アブラナ科は非常に交雑がしやすく、非常に多種多用な野菜が出来ました。
今回はその中でも、辛みに特化したカラシナについてご紹介したいと思います。

私たちの食文化においてアブラナ科の植物は古くから多くの人たちに利用されてきました。食材として親しまれているカブ、ハクサイ、小松菜、チンゲンサイ、ミズナや、油をとるために栽培されてきたアブラナは、アブラナ属ラパ種の変種です。

そして辛みを楽しむセイヨウカラシナは、アブラナ属セイヨウカラシナ種になります。

食文化としては、和カラシ、洋カラシ、マスタードの違いを確認しておきましょう。カラシナに対する思い入れが強くなるかもです。

【種のツブツブ食感を残した 粒マスタード】

★和カラシ
オリエンタル・マスタードの種子の粉末が原料で、粉末のままか水や塩を加えて練った製品です。強く刺すような辛みと鼻にツンと抜けるような香りがあります。

★洋カラシ
ホワイトマスタードの種子の粉末が原料です。水や塩を加えて練った製品です。和ガラシと比べると優しい辛みです。アブラナ科シロガラシ属

★マスタード
ホワイトマスタード、またはブラウンマスタードの種をすりつぶし、水や塩だけではなく、酢やワインビネガーやクエン酸を添加して作ります。
アメリカ産は、砂糖を加えたものやターメリック等で色素や香料を添加したものがあります。

まぁ、厳格に定義すると上記の様になるのですが、今ではいろいろ添加されているものも多く、曖昧になっているものが多いかもしれません。
各種のハーブやスパイスを配合した独特のマスタードが、世界各地に多数存在しています。

【ハニーマスタード】
【バジルマスタード】

セイヨウカラシナという種にもさまざまな変種が存在し、利用されています。また「カラシ」と名が付くものでも属が違うものもあります。

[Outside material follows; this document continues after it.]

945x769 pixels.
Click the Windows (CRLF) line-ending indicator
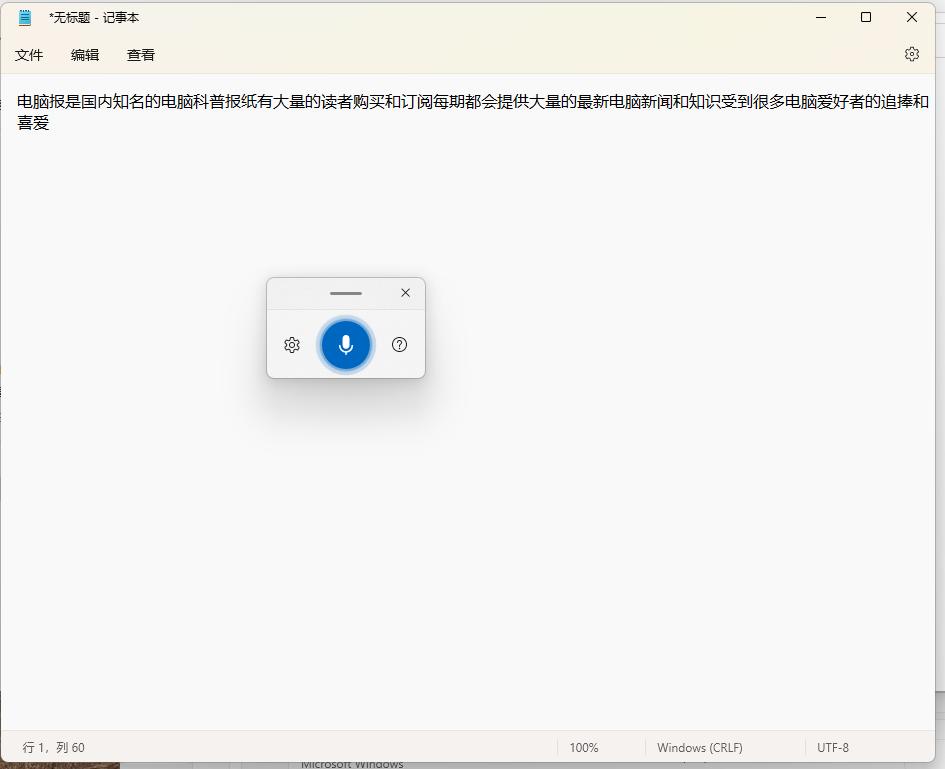[x=699, y=747]
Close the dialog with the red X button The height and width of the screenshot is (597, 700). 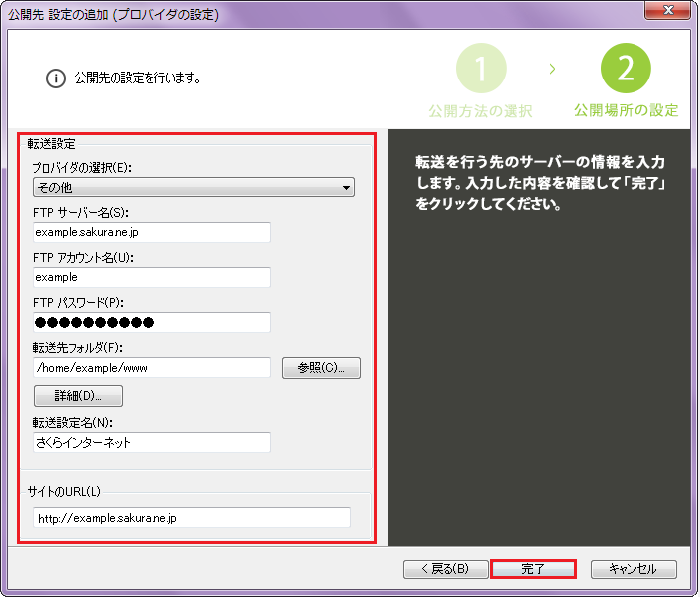[665, 14]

・セイヨウカラシナ(Brassica juncea)アブラナ科アブラナ属
セイヨウカラシナの一種でブラウンマスタードがあります。

・カラシナ(Brassica juncea var. cernua)アブラナ科アブラナ属
葉や種子に特有の辛味があり、葉菜として食用にするもの、香辛料や油を採るものに分けられるます。オリエンタルマスタードとも呼ばれます。
他に葉に切れ込みがあるカラシナの一種で、さっぱりした辛味があるワサビ菜などの変種が多数あります。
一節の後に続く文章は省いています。